• [MATERIAL PROVIDED]:
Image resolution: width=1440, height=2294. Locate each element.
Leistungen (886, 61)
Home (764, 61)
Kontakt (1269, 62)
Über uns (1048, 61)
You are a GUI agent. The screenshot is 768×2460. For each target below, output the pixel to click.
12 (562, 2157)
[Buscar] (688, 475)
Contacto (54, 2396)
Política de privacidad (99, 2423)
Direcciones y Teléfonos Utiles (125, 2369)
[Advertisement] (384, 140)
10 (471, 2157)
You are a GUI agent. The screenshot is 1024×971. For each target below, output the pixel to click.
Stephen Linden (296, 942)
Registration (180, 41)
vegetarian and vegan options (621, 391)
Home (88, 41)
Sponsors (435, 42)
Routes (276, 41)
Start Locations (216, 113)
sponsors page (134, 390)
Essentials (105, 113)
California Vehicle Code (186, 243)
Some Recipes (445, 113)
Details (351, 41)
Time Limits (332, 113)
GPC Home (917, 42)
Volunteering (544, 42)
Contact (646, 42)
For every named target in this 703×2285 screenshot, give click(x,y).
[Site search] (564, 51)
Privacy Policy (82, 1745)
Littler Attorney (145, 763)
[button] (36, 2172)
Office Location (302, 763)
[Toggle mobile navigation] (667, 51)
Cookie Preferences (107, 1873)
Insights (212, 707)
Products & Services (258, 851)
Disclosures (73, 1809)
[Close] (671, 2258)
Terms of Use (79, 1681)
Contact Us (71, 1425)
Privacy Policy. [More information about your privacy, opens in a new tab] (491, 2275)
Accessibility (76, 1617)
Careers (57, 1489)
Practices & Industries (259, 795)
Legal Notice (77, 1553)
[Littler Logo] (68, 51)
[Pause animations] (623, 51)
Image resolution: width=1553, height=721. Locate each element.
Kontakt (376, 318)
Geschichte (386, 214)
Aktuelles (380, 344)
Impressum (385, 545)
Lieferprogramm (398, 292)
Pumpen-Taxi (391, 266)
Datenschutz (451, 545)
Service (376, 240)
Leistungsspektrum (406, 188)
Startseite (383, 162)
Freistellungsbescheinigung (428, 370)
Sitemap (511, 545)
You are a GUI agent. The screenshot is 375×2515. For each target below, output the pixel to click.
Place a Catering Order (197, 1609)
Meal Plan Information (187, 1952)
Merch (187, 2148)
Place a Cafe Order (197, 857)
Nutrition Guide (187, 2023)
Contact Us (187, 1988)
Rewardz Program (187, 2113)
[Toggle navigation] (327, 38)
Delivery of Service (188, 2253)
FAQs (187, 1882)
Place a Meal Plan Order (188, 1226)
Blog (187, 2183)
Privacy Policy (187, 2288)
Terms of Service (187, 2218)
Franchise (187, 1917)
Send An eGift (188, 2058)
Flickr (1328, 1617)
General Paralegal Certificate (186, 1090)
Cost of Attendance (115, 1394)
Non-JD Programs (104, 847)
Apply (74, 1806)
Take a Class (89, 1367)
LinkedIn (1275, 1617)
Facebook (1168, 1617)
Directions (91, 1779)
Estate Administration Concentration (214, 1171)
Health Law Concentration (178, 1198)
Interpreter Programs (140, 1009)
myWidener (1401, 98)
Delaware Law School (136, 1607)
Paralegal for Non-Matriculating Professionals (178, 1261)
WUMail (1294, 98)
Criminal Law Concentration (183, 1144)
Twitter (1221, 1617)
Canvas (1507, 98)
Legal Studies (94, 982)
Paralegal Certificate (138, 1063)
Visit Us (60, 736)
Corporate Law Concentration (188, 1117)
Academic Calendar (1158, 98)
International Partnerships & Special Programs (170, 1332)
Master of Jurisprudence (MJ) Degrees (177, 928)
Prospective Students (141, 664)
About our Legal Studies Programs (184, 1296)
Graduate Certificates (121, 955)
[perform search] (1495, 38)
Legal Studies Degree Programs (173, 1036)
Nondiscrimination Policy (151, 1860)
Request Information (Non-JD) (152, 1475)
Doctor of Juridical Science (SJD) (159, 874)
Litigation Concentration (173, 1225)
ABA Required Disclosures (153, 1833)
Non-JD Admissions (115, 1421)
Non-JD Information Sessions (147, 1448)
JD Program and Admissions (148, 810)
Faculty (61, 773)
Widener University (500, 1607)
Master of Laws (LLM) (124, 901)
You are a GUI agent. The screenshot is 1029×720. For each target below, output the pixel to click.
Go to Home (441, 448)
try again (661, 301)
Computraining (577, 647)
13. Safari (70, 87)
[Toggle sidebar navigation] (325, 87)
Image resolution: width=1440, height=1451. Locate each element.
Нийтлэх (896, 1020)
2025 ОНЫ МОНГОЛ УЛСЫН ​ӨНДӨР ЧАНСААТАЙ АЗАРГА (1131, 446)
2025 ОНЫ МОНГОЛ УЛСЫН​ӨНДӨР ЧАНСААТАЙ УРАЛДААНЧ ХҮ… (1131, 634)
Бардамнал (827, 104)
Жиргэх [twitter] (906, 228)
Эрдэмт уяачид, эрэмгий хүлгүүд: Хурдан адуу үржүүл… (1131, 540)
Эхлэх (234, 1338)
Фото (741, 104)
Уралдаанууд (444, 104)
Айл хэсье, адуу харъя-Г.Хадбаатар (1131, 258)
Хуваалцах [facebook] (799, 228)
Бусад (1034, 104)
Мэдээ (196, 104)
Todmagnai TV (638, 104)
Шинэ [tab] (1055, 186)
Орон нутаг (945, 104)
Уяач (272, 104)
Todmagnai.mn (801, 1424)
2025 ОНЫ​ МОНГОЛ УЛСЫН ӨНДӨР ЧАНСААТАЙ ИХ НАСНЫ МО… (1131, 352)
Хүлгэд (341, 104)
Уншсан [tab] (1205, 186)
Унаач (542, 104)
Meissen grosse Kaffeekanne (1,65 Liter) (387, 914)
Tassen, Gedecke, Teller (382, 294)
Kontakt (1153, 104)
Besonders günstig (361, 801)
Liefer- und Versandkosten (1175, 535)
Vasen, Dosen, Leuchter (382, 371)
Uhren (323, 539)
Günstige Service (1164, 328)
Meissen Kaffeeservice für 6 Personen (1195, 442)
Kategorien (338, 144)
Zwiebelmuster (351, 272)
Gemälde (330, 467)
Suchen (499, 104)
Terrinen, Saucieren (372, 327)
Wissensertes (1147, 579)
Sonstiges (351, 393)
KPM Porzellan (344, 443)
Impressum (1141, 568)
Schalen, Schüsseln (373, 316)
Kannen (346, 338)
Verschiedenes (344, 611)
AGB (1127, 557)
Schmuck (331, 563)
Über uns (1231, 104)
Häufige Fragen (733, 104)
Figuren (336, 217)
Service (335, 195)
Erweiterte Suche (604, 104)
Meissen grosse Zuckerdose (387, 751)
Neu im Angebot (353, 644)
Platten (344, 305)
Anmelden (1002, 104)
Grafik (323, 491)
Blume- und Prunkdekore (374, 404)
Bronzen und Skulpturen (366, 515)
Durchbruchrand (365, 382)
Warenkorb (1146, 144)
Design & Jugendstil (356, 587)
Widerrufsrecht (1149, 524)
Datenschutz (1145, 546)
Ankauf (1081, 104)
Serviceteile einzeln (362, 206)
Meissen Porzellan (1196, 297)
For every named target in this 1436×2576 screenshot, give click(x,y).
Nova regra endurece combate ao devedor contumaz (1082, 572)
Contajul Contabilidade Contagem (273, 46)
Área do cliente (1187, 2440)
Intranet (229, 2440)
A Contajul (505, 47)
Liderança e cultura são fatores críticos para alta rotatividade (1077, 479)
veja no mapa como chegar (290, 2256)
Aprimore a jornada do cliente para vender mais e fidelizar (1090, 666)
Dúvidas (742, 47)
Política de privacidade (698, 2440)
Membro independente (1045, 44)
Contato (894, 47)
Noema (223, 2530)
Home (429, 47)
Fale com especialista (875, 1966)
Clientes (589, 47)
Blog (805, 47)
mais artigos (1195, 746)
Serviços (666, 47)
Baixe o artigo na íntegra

• [EXERCISE DESCRIPTION]:
Change every occurrence of "GUI agent" in the lines above to "web agent", and reproduce all the lines with nothing else altered.

• [TASK RESULT]:
Image resolution: width=1440, height=2294. Locate each element.
Leistungen (886, 61)
Home (764, 61)
Kontakt (1269, 62)
Über uns (1048, 61)
You are a web agent. The screenshot is 768×2460. For each target below, output the pixel to click.
12 (562, 2157)
[Buscar] (688, 475)
Contacto (54, 2396)
Política de privacidad (99, 2423)
Direcciones y Teléfonos Utiles (125, 2369)
[Advertisement] (384, 140)
10 (471, 2157)
You are a web agent. The screenshot is 1024×971. For each target below, output the pixel to click.
Stephen Linden (296, 942)
Registration (180, 41)
vegetarian and vegan options (621, 391)
Home (88, 41)
Sponsors (435, 42)
Routes (276, 41)
Start Locations (216, 113)
sponsors page (134, 390)
Essentials (105, 113)
California Vehicle Code (186, 243)
Some Recipes (445, 113)
Details (351, 41)
Time Limits (332, 113)
GPC Home (917, 42)
Volunteering (544, 42)
Contact (646, 42)
For every named target in this 703×2285 screenshot, give click(x,y).
[Site search] (564, 51)
Privacy Policy (82, 1745)
Littler Attorney (145, 763)
[button] (36, 2172)
Office Location (302, 763)
[Toggle mobile navigation] (667, 51)
Cookie Preferences (107, 1873)
Insights (212, 707)
Products & Services (258, 851)
Disclosures (73, 1809)
[Close] (671, 2258)
Terms of Use (79, 1681)
Contact Us (71, 1425)
Privacy Policy. [More information about your privacy, opens in a new tab] (491, 2275)
Accessibility (76, 1617)
Careers (57, 1489)
Practices & Industries (259, 795)
Legal Notice (77, 1553)
[Littler Logo] (68, 51)
[Pause animations] (623, 51)
Image resolution: width=1553, height=721. Locate each element.
Kontakt (376, 318)
Geschichte (386, 214)
Aktuelles (380, 344)
Impressum (385, 545)
Lieferprogramm (398, 292)
Pumpen-Taxi (391, 266)
Datenschutz (451, 545)
Service (376, 240)
Leistungsspektrum (406, 188)
Startseite (383, 162)
Freistellungsbescheinigung (428, 370)
Sitemap (511, 545)
You are a web agent. The screenshot is 375×2515. For each target below, output the pixel to click.
Place a Catering Order (197, 1609)
Meal Plan Information (187, 1952)
Merch (187, 2148)
Place a Cafe Order (197, 857)
Nutrition Guide (187, 2023)
Contact Us (187, 1988)
Rewardz Program (187, 2113)
[Toggle navigation] (327, 38)
Delivery of Service (188, 2253)
FAQs (187, 1882)
Place a Meal Plan Order (188, 1226)
Blog (187, 2183)
Privacy Policy (187, 2288)
Terms of Service (187, 2218)
Franchise (187, 1917)
Send An eGift (188, 2058)
Flickr (1328, 1617)
General Paralegal Certificate (186, 1090)
Cost of Attendance (115, 1394)
Non-JD Programs (104, 847)
Apply (74, 1806)
Take a Class (89, 1367)
LinkedIn (1275, 1617)
Facebook (1168, 1617)
Directions (91, 1779)
Estate Administration Concentration (214, 1171)
Health Law Concentration (178, 1198)
Interpreter Programs (140, 1009)
myWidener (1401, 98)
Delaware Law School (136, 1607)
Paralegal for Non-Matriculating Professionals (178, 1261)
WUMail (1294, 98)
Criminal Law Concentration (183, 1144)
Twitter (1221, 1617)
Canvas (1507, 98)
Legal Studies (94, 982)
Paralegal Certificate (138, 1063)
Visit Us (60, 736)
Corporate Law Concentration (188, 1117)
Academic Calendar (1158, 98)
International Partnerships & Special Programs (170, 1332)
Master of Jurisprudence (MJ) Degrees (177, 928)
Prospective Students (141, 664)
About our Legal Studies Programs (184, 1296)
Graduate Certificates (121, 955)
[perform search] (1495, 38)
Legal Studies Degree Programs (173, 1036)
Nondiscrimination Policy (151, 1860)
Request Information (Non-JD) (152, 1475)
Doctor of Juridical Science (SJD) (159, 874)
Litigation Concentration (173, 1225)
ABA Required Disclosures (153, 1833)
Non-JD Admissions (115, 1421)
Non-JD Information Sessions (147, 1448)
JD Program and Admissions (148, 810)
Faculty (61, 773)
Widener University (500, 1607)
Master of Laws (LLM) (124, 901)
You are a web agent. The screenshot is 1029×720. For each target below, output the pixel to click.
Go to Home (441, 448)
try again (661, 301)
Computraining (577, 647)
13. Safari (70, 87)
[Toggle sidebar navigation] (325, 87)
Image resolution: width=1440, height=1451. Locate each element.
Нийтлэх (896, 1020)
2025 ОНЫ МОНГОЛ УЛСЫН ​ӨНДӨР ЧАНСААТАЙ АЗАРГА (1131, 446)
2025 ОНЫ МОНГОЛ УЛСЫН​ӨНДӨР ЧАНСААТАЙ УРАЛДААНЧ ХҮ… (1131, 634)
Бардамнал (827, 104)
Жиргэх [twitter] (906, 228)
Эрдэмт уяачид, эрэмгий хүлгүүд: Хурдан адуу үржүүл… (1131, 540)
Эхлэх (234, 1338)
Фото (741, 104)
Уралдаанууд (444, 104)
Айл хэсье, адуу харъя-Г.Хадбаатар (1131, 258)
Хуваалцах [facebook] (799, 228)
Бусад (1034, 104)
Мэдээ (196, 104)
Todmagnai TV (638, 104)
Шинэ [tab] (1055, 186)
Орон нутаг (945, 104)
Уяач (272, 104)
Todmagnai.mn (801, 1424)
2025 ОНЫ​ МОНГОЛ УЛСЫН ӨНДӨР ЧАНСААТАЙ ИХ НАСНЫ МО… (1131, 352)
Хүлгэд (341, 104)
Уншсан [tab] (1205, 186)
Унаач (542, 104)
Meissen grosse Kaffeekanne (1,65 Liter) (387, 914)
Tassen, Gedecke, Teller (382, 294)
Kontakt (1153, 104)
Besonders günstig (361, 801)
Liefer- und Versandkosten (1175, 535)
Vasen, Dosen, Leuchter (382, 371)
Uhren (323, 539)
Günstige Service (1164, 328)
Meissen Kaffeeservice für 6 Personen (1195, 442)
Kategorien (338, 144)
Zwiebelmuster (351, 272)
Gemälde (330, 467)
Suchen (499, 104)
Terrinen, Saucieren (372, 327)
Wissensertes (1147, 579)
Sonstiges (351, 393)
KPM Porzellan (344, 443)
Impressum (1141, 568)
Schalen, Schüsseln (373, 316)
Kannen (346, 338)
Verschiedenes (344, 611)
AGB (1127, 557)
Schmuck (331, 563)
Über uns (1231, 104)
Häufige Fragen (733, 104)
Figuren (336, 217)
Service (335, 195)
Erweiterte Suche (604, 104)
Meissen grosse Zuckerdose (387, 751)
Neu im Angebot (353, 644)
Platten (344, 305)
Anmelden (1002, 104)
Grafik (323, 491)
Blume- und Prunkdekore (374, 404)
Bronzen und Skulpturen (366, 515)
Durchbruchrand (365, 382)
Warenkorb (1146, 144)
Design & Jugendstil (356, 587)
Widerrufsrecht (1149, 524)
Datenschutz (1145, 546)
Ankauf (1081, 104)
Serviceteile einzeln (362, 206)
Meissen Porzellan (1196, 297)
For every named target in this 1436×2576 screenshot, give click(x,y).
Nova regra endurece combate ao devedor contumaz (1082, 572)
Contajul Contabilidade Contagem (273, 46)
Área do cliente (1187, 2440)
Intranet (229, 2440)
A Contajul (505, 47)
Liderança e cultura são fatores críticos para alta rotatividade (1077, 479)
veja no mapa como chegar (290, 2256)
Aprimore a jornada do cliente para vender mais e fidelizar (1090, 666)
Dúvidas (742, 47)
Política de privacidade (698, 2440)
Membro independente (1045, 44)
Contato (894, 47)
Noema (223, 2530)
Home (429, 47)
Fale com especialista (875, 1966)
Clientes (589, 47)
Blog (805, 47)
mais artigos (1195, 746)
Serviços (666, 47)
Baixe o artigo na íntegra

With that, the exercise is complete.